There was a lot of filming going on in our school today and I was asked with little warning to teach a quick lesson using the new media lab which is full of desktops. They didn’t have any footage of kids in the lab. I haven’t really had the chance to use the lab yet, so the children hadn’t been taught how to sign in etc. Setting it up for all the kids, getting the computers all doing what you want them to do and then teaching can be quite a bit cumbersome. Even if it was a 10 minute lesson, there was no way I wasn’t going to try and make it meaningful for the kids, connect it to current curriculum, and ensure they were learning some useful skill. While the children were completely engaged in their assignment, I did not witness the same heightened engagement as those three kids on the ipad later in the afternoon. I think it was a good investment of my points, but now to find content that is meaningful and contributes to their learning – otherwise it’s just a toy.



4 thoughts on “WISE, Twitter, and iPads

  1. This post reminds me of my refrain on “techne,”– the tools we choose to use (nice rhyme) From ipad to video camera to desktop to lead pencil, it’s not the tool but the bigger lesson. In some ways, using a video to share teaching and learning is key as it proselytizes this essential question. I loved the irony of showing an ipad on an iphone to a HOS of a PC school-ha! Thanks for helping with the video effort. It was my late notice that caused the pile-up.

  2. Lucy did most of her state report in 4th grade on the iPad with a keyboard attachment. The word processing software app we bought is much more age-appropriate than Word.

    So it might be that content creation is what gives the device the most meaning. It’s not that you need an app that connects to the curriculum as much as one that helps kids put what they’re learning together in interesting ways.

    • Martha, thanks for putting this on here. I couldn’t agree with you more that there are much more kid friendly word processing apps out there that are more appropriate for kids. Unfortunately, I feel the school doesn’t seem to always get it in terms of tech. Some of the short sightedness regarding technology is a bit of a sore subject with me. I also agree with you that content creation is so important and we need to include those in the repertoire of software.

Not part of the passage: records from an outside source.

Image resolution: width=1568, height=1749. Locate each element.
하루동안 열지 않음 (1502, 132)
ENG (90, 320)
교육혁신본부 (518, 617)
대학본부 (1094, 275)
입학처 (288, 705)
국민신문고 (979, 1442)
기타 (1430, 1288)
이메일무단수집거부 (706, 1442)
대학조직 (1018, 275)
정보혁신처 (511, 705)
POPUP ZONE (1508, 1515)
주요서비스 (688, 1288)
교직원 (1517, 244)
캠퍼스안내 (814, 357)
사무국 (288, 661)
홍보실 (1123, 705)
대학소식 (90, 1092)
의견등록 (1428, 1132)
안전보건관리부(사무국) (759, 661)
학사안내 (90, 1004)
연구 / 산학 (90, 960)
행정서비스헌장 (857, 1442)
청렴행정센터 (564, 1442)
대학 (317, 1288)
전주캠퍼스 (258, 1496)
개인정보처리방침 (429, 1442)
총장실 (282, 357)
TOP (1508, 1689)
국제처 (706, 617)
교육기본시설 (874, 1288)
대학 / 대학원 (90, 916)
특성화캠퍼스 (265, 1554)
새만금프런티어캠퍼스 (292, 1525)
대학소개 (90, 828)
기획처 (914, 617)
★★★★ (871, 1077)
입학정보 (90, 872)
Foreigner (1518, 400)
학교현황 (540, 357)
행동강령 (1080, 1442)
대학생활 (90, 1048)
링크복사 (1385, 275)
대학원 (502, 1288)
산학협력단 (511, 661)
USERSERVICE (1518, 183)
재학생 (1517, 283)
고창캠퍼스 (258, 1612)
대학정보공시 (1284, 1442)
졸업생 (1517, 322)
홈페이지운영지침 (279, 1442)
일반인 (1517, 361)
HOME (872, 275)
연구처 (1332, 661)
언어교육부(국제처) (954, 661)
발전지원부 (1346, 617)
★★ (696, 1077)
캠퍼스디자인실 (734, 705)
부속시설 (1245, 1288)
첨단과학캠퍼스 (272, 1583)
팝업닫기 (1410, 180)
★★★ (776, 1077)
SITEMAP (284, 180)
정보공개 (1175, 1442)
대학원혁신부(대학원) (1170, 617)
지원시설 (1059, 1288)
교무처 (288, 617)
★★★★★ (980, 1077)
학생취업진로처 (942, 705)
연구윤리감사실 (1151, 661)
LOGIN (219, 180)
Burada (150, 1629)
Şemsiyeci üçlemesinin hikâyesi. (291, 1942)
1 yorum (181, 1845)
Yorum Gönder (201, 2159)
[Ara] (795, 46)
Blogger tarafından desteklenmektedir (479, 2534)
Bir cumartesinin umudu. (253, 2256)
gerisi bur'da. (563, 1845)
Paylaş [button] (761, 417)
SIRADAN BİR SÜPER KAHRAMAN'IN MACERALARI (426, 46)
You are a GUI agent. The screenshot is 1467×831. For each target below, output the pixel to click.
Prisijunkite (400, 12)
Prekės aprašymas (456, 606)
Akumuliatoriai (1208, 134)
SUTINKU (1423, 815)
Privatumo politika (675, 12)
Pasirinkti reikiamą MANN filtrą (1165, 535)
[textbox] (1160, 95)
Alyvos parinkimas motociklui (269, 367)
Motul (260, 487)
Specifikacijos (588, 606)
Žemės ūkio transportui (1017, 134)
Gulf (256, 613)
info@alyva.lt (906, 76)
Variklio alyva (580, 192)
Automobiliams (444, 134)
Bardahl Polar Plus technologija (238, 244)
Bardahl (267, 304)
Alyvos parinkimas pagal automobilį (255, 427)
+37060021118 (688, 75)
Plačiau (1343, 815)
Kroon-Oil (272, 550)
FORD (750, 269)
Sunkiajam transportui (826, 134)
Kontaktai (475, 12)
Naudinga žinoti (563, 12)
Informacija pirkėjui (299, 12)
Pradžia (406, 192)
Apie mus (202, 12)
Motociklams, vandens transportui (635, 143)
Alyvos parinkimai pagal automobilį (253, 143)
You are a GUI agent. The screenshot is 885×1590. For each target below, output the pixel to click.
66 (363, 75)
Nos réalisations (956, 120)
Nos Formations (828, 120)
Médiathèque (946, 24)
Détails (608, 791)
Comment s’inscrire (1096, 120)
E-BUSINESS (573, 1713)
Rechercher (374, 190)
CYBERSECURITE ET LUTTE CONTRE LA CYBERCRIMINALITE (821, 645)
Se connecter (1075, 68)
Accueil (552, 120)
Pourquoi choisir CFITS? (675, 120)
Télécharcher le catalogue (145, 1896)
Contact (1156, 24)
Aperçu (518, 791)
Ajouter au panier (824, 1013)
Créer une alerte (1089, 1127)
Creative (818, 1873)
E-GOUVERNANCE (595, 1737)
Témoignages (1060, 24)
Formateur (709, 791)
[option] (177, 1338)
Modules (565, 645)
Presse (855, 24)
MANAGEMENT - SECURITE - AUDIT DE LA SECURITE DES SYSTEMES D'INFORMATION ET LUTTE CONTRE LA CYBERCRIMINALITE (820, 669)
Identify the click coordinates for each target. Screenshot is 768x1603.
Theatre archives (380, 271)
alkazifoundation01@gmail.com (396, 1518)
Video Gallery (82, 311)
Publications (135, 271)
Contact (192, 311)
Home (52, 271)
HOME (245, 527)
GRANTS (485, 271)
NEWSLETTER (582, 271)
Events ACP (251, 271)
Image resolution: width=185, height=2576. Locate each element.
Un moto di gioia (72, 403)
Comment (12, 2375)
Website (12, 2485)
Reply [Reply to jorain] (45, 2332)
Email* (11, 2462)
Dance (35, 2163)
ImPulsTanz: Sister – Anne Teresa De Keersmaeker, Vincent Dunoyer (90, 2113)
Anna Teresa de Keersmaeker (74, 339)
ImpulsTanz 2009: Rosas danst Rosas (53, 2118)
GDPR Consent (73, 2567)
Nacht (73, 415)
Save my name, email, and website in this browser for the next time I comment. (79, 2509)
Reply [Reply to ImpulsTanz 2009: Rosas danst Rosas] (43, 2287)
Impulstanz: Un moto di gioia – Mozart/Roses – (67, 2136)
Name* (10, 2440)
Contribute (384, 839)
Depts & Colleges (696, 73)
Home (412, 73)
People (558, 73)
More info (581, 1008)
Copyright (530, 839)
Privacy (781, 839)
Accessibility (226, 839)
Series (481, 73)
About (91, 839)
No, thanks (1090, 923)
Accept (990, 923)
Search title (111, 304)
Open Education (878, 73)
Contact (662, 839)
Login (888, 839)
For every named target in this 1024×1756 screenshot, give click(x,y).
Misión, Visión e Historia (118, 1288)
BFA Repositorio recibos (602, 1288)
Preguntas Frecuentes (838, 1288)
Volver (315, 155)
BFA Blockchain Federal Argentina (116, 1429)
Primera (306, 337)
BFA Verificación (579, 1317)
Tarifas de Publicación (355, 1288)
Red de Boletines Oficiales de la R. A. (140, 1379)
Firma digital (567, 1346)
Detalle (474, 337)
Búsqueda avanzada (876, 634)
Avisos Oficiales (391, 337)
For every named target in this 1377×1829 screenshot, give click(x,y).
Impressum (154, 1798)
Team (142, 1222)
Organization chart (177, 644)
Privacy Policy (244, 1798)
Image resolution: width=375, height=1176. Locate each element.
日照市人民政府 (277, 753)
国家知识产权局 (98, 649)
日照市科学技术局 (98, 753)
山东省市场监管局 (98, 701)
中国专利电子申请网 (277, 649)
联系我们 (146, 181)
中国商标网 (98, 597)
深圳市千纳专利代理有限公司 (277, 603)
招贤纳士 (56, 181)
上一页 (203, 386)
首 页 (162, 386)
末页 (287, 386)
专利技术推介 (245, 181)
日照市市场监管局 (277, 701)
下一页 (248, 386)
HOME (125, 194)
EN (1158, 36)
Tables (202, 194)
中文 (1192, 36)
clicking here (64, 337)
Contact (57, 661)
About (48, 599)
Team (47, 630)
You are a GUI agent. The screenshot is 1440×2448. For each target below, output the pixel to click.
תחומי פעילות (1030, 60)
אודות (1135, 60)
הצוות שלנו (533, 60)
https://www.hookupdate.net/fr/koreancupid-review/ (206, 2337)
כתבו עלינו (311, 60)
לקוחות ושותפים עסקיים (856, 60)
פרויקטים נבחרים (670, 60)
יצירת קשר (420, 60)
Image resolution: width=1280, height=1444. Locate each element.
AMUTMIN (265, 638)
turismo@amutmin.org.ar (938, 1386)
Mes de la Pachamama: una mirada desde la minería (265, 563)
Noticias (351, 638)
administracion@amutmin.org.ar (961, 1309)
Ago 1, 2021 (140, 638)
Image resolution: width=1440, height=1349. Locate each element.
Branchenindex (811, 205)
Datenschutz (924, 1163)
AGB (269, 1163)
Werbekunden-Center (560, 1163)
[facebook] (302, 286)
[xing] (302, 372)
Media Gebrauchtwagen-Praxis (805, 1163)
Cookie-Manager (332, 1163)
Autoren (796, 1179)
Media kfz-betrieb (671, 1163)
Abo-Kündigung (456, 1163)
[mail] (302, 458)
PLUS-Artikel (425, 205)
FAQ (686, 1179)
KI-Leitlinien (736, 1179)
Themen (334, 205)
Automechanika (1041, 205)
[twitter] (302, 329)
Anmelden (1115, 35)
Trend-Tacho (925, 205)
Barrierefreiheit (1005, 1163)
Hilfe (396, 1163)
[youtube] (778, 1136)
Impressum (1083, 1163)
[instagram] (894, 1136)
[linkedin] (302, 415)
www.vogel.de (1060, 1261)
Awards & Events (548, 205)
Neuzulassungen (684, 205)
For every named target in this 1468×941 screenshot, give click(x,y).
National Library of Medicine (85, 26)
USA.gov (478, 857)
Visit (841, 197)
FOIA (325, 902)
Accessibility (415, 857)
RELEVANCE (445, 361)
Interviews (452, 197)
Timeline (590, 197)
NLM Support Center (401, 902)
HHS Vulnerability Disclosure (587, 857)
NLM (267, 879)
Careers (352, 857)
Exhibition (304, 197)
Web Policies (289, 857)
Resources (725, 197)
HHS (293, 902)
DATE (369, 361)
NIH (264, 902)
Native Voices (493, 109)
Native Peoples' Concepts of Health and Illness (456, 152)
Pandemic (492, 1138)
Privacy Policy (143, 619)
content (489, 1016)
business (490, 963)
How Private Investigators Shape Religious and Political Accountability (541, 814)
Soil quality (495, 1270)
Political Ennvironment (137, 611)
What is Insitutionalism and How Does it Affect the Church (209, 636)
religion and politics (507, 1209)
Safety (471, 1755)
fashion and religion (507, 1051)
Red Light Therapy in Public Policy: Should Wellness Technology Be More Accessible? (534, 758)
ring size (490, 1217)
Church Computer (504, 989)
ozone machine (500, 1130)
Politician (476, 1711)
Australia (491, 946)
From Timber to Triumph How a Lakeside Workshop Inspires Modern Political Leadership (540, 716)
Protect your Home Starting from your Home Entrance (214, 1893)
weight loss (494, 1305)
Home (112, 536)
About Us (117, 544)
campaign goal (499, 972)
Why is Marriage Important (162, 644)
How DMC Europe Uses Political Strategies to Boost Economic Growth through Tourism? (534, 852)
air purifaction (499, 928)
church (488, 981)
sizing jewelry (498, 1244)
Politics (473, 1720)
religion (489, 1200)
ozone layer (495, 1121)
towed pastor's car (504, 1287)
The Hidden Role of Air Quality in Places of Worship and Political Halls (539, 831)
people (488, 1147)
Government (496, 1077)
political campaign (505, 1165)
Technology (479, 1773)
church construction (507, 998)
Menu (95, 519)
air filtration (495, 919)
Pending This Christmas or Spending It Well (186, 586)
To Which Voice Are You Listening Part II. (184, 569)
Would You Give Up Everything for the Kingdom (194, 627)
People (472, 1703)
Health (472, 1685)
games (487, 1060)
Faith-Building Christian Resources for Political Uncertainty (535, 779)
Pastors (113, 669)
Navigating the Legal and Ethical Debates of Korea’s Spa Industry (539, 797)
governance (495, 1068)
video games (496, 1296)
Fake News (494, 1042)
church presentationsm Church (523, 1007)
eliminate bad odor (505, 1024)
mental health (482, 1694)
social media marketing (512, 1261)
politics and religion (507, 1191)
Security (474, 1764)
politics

      Being married to a tech engineer (and having friends work for Microsoft, Google, Facebook, Juniper Networks, among other tech and gaming companies) makes me feel like a luddite when it comes to tech, yet it seems like I’m called upon to present to other teachers how to use technology might be used in the classroom. What do I know? I’m just trying and playing like the kids do. They aren’t technophobes, why should their teachers be?